Insurers claim that they need aggressive price hikes to cover increasing climate costs to continue offering policies. Some argue that these rapid increases will help reduce system-wide climate risk by sending needed price signals to encourage people to move out of harm’s way or invest in adaptation. They contend that efforts to promote home insurance affordability effectively subsidize people living in disaster areas and we should not dampen a price signal that could prompt people into action.

That’s a nice theory, but in real life, the neat market mechanism is likely to be ineffective and would impose an enormous financial strain on lower-income families.

Limited Effects of Insurance Price Signals

There is an extensive body of research demonstrating that price signals don’t work very well for shaping this type of behavior. People decide where to live for a host of reasons, and insurance premiums and projections are very low on that list. People build roots and social networks and want to stay in their homes and communities. 

Additionally, the vast majority of families cannot afford to move. Buying or renting a new home and securing a new job is difficult and costly in the current economy. Even local moving expenses typically approach $2,000. These costs would be a heavy burden for most people, since 59 percent of households cannot cover an emergency $1,000 expense.

National Housing Affordability Crisis

Even for those who are motivated and can afford to move, finding long-term housing that is safe, resilient, and affordable is a challenge. It’s not just that we have a housing affordability crisis and a nationwide shortage of 4.7 million homes. The uncomfortable reality is that climate risk is now a nationwide phenomenon and homeowners can easily trade one peril for another or that their new location becomes overwhelmed by growing disaster risks over time.

The Insurance Price Signal Is Poisoned

Setting all that aside, price signal strategies can only work if prices accurately reflect climate risk. Unfortunately, homeowners’ premiums are not calculated wholly—or sometimes even primarily—based on property-level risk. Insurers substantially rely on policyholders’ credit scores to set premiums. Households with low credit scores in the safest areas are charged the same rates as households with higher credit scores living in areas with above-average disaster risk. On average, insurers apply a 99 percent penalty—equivalent to nearly $2,000 annually—for low credit score policyholders nationwide. Only California, Massachusetts, and Maryland prohibit the use of credit scores to determine home insurance premiums. 

This substantial credit score dependence scrambles the purported climate risk-based price signals. In theory, credit scores only assess an applicant’s likelihood of repaying a loan, and it is inappropriate to use credit scores for things like housing and employment. There is absolutely no good reason to use credit scores for home insurance pricing since companies can simply cancel a policy if they don’t get paid. 

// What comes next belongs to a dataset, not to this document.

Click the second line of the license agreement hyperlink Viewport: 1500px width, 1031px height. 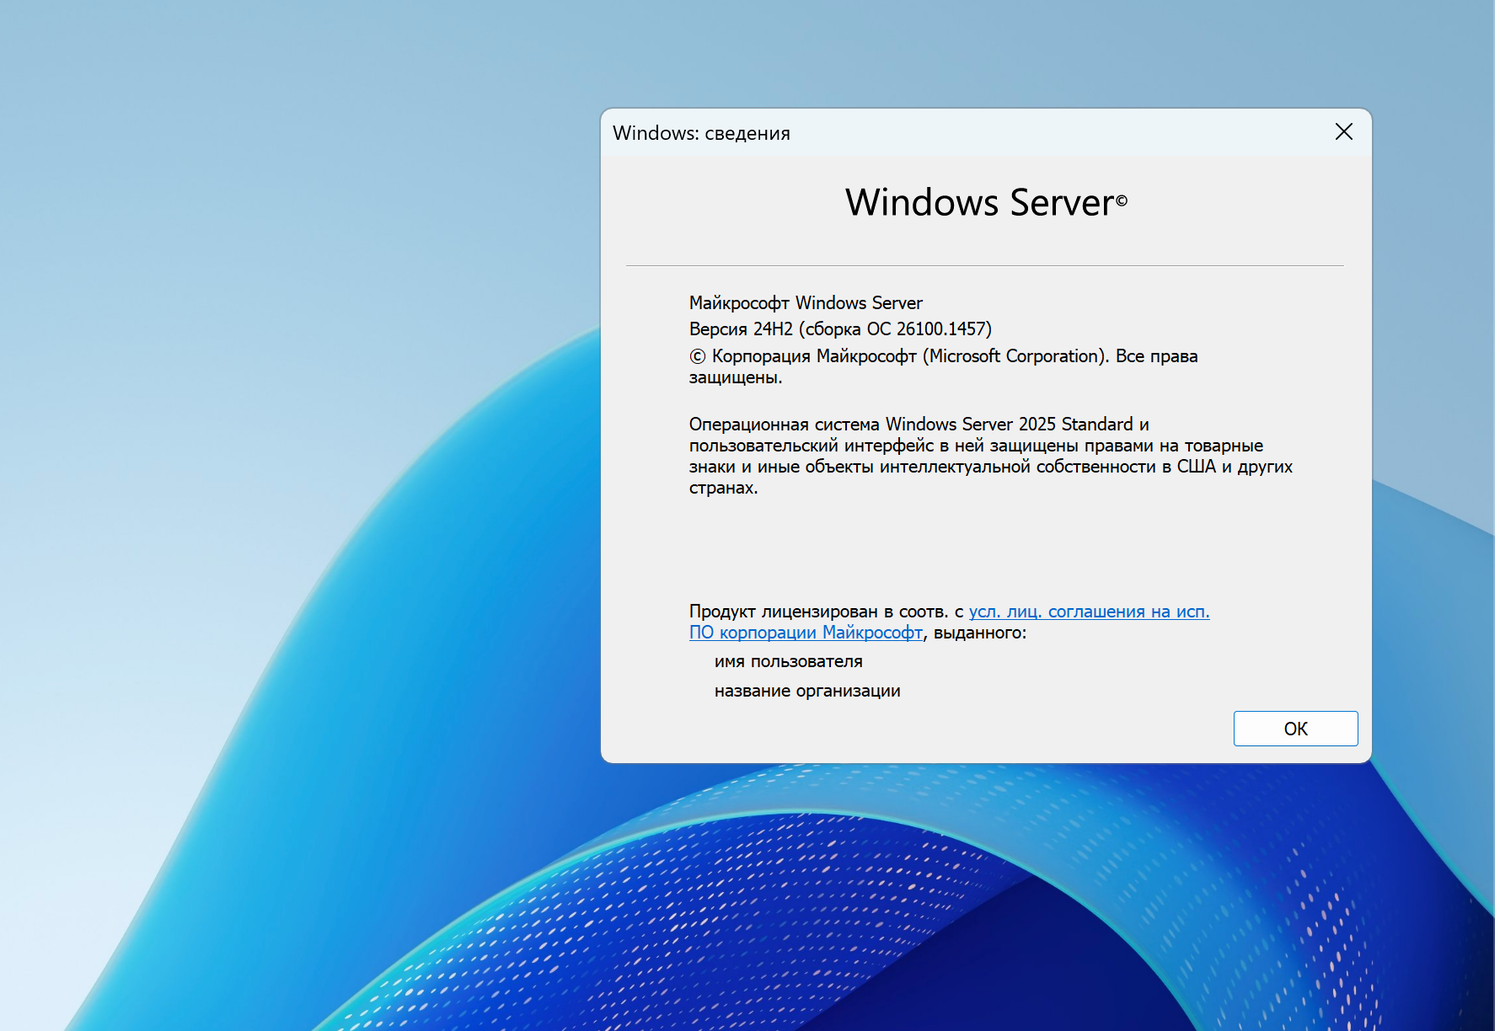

Pricing Based on Credit Score Punishes Communities of Color 

And the use of credit scores in insurance premiums effectively charges people of color higher prices since Black, Latine, Indigenous, and younger people have lower credit scores on average. The reality is that the credit scoring metric fundamentally reflects and perpetuates systemic racial economic gaps. This makes deploying credit scores in non-credit contexts like insurance especially egregious and locks out the next generation from accessing homeownership. 

A perverse effect of rising insurance premiums is that households with lower credit scores get punished—even those living in the safest areas of the country—while wealthier households in high-risk areas receive an enormous relative subsidy based solely on their financial status. Using insurance premiums as a proxy for climate risk may inadvertently redirect resources away from lower-wealth communities and communities of color that need help to adapt.

A price hike-first strategy is a path to austerity, abandonment, and widening racial and economic inequity, not climate resilience. And it won’t work.